Author SNP Findings Reference
Shabana et al. (2018) Q192R p-value 0.02 [1]
Kaur et al. (2018) Q192R
 L55M
p-value 0.0001
p-value 0.326
[4]
Munshi et al. (2018) Q192R
L55M
p-value <0.0001
p-value >0.05
[8]
Rad et al. (2020) Q192R p-value >0.05 [14]

Table 1: Summarizes the main findings from several recent studies.

Pharmacogenomics: Current Status and Future Perspective

The contribution of genetics to interindividual variability in drug response is the core part of pharmacogenomics. Genetically based differences in drug metabolism now gain more importance due to their wider clinical applications and development toward the personalized medicines. As the single nucleotide polymorphisms may affect the efficacy of the cardiovascular drugs thus based on this genetic information it can help in designing the cardiovascular drugs and can also guide the clinician about the selection of the drug that can optimize the therapeutic benefit [15]. The different in-silico tools can further help to check the gene interaction with various ligands that can ultimately help in drug designing [16]. Sirtuin 1 is the vital regulator for the inflammation mechanisms. Moreover, study results also suggest the association between Sirtuin 1 and PON1 as for the Sirtuin 1 gene expression there is a need for normal PON1 gene activity [17]. Sirtuin 1 repression is associated with the progression of chronic diseases as it inactivates the various drug metabolism. In addition, proteomic analyses are important to determine the severity and treatment of CAD [18].
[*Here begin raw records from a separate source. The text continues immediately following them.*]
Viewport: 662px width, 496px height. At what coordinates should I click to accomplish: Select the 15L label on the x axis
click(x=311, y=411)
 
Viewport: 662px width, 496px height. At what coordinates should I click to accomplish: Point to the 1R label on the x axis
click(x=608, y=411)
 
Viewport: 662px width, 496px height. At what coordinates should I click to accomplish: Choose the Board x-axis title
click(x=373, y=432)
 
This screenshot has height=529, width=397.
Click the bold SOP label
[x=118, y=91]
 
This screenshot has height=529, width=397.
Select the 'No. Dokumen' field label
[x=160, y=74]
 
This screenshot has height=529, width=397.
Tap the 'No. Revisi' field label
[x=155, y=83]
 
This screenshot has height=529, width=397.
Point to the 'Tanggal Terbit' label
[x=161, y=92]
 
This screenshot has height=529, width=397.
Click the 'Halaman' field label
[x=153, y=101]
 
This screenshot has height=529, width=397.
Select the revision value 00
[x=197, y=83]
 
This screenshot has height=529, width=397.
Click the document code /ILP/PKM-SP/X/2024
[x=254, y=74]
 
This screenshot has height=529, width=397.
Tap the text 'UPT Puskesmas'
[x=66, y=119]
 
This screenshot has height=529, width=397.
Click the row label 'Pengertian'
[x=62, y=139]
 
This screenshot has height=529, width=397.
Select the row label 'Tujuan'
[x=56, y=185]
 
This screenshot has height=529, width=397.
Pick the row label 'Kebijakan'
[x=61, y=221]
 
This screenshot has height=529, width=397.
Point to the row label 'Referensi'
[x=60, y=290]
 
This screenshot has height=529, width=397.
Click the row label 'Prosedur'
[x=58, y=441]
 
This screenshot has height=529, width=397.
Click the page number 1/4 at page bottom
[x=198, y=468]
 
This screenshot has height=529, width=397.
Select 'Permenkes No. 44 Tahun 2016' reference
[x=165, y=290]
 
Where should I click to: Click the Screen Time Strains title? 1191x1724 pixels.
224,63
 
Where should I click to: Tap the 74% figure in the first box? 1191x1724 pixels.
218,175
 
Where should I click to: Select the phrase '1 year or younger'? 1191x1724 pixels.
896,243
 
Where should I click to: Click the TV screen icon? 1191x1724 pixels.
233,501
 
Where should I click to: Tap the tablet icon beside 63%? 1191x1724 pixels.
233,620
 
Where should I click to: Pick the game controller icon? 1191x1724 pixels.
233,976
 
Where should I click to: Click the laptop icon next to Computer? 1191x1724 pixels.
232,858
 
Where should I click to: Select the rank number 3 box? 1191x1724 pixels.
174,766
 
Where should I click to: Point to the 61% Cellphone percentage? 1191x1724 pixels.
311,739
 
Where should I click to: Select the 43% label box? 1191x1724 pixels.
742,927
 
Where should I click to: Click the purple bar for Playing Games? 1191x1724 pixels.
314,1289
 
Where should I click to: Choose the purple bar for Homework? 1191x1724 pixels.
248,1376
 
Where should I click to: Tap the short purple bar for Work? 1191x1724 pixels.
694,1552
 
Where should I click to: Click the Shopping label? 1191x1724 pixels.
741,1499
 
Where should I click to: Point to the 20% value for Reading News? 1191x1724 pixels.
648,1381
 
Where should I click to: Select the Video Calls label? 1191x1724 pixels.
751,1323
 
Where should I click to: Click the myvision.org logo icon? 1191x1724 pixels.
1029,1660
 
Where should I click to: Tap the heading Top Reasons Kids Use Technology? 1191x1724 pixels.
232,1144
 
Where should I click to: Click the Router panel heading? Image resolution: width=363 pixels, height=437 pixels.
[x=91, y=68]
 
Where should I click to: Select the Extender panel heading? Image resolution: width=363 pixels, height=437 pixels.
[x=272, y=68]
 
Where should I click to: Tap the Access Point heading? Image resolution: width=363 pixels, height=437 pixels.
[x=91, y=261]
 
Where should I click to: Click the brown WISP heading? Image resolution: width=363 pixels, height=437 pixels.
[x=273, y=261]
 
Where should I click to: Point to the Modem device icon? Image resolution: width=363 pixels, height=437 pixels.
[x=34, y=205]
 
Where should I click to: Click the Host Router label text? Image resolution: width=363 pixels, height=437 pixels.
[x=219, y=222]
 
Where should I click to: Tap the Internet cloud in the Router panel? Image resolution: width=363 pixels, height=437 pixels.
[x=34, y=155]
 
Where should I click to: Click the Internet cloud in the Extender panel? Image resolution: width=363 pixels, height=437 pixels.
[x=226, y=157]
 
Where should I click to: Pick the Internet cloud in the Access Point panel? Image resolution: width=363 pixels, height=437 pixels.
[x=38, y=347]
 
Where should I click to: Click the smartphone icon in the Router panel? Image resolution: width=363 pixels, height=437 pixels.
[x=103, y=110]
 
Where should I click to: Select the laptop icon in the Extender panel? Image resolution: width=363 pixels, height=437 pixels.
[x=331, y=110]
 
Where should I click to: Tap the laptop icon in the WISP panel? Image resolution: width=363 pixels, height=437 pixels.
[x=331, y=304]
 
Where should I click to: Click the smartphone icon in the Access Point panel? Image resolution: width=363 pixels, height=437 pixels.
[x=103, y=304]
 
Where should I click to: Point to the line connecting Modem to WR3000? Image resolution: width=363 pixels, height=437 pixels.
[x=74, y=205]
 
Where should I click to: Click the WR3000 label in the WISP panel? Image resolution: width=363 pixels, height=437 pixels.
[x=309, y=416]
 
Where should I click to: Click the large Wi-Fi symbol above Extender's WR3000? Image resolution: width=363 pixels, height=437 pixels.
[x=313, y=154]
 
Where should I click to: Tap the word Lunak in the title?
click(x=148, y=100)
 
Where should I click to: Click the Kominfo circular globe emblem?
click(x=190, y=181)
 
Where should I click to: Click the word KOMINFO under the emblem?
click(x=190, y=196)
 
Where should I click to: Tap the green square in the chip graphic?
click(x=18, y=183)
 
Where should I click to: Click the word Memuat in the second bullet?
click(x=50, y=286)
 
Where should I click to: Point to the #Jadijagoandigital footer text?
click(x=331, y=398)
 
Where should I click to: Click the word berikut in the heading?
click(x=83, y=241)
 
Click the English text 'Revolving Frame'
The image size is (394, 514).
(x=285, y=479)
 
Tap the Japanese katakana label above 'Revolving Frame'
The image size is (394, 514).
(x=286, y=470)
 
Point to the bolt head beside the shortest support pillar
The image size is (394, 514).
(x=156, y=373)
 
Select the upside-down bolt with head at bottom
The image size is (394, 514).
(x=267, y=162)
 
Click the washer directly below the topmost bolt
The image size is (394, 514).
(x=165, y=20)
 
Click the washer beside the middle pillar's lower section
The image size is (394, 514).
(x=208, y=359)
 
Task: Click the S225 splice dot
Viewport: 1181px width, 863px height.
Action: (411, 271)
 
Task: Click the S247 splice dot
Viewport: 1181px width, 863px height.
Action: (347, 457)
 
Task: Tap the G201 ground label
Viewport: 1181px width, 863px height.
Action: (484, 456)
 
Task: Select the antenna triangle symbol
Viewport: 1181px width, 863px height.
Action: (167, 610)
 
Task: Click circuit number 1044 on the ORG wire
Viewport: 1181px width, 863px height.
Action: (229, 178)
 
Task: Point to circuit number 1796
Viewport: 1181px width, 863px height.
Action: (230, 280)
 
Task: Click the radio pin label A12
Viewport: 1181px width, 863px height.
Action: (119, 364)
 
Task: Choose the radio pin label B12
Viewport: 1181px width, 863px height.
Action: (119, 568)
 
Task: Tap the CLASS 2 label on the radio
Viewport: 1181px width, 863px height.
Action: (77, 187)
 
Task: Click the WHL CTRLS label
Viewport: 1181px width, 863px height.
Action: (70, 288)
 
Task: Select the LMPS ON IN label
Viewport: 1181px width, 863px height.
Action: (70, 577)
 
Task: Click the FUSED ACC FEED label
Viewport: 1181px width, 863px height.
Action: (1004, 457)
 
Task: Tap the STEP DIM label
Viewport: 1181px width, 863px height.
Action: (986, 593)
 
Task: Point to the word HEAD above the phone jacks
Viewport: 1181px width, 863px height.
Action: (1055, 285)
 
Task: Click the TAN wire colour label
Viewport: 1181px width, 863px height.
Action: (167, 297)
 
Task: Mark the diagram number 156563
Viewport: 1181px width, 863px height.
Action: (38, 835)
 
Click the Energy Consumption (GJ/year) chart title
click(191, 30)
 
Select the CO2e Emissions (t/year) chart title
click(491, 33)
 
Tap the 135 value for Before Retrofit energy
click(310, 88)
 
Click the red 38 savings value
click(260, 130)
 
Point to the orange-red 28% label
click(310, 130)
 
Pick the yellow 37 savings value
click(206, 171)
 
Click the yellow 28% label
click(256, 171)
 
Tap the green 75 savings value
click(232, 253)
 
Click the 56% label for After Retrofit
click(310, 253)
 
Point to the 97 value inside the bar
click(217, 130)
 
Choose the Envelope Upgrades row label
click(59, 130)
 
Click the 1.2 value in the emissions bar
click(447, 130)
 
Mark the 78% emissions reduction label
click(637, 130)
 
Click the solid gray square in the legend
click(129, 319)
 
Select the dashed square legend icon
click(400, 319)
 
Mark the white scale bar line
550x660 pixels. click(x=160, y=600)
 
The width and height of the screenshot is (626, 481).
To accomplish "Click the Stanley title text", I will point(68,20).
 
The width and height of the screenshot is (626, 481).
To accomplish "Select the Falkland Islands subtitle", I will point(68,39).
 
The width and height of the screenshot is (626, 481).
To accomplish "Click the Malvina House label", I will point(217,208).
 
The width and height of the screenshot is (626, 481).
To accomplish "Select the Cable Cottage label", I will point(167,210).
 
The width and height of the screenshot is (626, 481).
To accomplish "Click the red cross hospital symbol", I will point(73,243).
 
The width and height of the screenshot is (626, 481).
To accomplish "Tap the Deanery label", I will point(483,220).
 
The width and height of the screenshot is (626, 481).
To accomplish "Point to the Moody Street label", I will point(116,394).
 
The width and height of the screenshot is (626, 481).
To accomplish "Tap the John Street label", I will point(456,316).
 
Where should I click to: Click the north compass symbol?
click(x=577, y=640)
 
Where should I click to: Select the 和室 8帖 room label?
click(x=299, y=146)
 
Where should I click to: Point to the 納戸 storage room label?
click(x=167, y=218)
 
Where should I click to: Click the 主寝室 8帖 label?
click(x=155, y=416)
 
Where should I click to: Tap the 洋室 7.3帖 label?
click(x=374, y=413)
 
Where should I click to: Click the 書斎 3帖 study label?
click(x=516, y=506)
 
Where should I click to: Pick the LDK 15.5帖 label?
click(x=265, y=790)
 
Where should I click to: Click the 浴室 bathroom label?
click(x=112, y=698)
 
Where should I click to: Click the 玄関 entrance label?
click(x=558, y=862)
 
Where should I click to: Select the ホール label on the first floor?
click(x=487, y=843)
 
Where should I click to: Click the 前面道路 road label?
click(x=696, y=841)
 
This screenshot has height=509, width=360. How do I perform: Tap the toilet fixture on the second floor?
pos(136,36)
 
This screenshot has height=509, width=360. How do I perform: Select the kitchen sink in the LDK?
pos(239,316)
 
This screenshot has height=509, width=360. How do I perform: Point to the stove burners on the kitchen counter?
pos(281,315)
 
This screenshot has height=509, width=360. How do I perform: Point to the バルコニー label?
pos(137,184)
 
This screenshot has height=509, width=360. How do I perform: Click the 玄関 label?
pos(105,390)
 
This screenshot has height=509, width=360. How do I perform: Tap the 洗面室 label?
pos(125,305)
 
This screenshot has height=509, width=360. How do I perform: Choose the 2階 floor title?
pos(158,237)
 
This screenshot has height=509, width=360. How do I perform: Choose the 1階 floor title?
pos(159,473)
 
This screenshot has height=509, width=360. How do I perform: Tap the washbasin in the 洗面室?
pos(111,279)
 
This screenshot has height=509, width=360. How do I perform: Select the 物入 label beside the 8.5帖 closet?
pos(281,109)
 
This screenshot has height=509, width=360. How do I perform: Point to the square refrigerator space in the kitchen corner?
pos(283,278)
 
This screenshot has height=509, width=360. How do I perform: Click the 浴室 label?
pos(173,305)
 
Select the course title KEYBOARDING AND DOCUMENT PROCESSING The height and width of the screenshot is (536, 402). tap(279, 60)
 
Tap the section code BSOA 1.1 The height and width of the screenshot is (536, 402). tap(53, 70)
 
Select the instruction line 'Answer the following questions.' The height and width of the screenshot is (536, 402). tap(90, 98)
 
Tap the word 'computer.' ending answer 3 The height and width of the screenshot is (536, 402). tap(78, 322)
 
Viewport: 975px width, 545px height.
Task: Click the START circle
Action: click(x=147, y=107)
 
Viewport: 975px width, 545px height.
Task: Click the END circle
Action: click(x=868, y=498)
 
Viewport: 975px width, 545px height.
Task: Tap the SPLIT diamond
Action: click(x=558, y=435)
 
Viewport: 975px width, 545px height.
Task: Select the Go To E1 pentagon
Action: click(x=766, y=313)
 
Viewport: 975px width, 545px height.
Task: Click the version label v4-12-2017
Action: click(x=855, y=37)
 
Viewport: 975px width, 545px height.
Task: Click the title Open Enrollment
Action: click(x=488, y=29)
Many study findings also suggest an association among the PON1 and ABCB1 gene variants has been implicated as modulating clopidogrel activity. The major limitation of these genetic studies is the smaller sample size thus large population size studies are required which may provide us better information that how to implement genomic medicine in the electronic medical record context. In addition, genetic risk scores can reclassify the individuals thus provide us the better treatment options [19].

Conclusion

We conclude that the PON1 genetic polymorphism plays a crucial role in coronary artery diseases. This PON1 polymorphism may progress toward the CAD by modulating its effect on several anthropometric and biochemical parameters. Finally, we suggest that the use of various in-silico tools, pharmacogenomics approaches and genetic risk scores can help in better identification and treatment of coronary artery disease.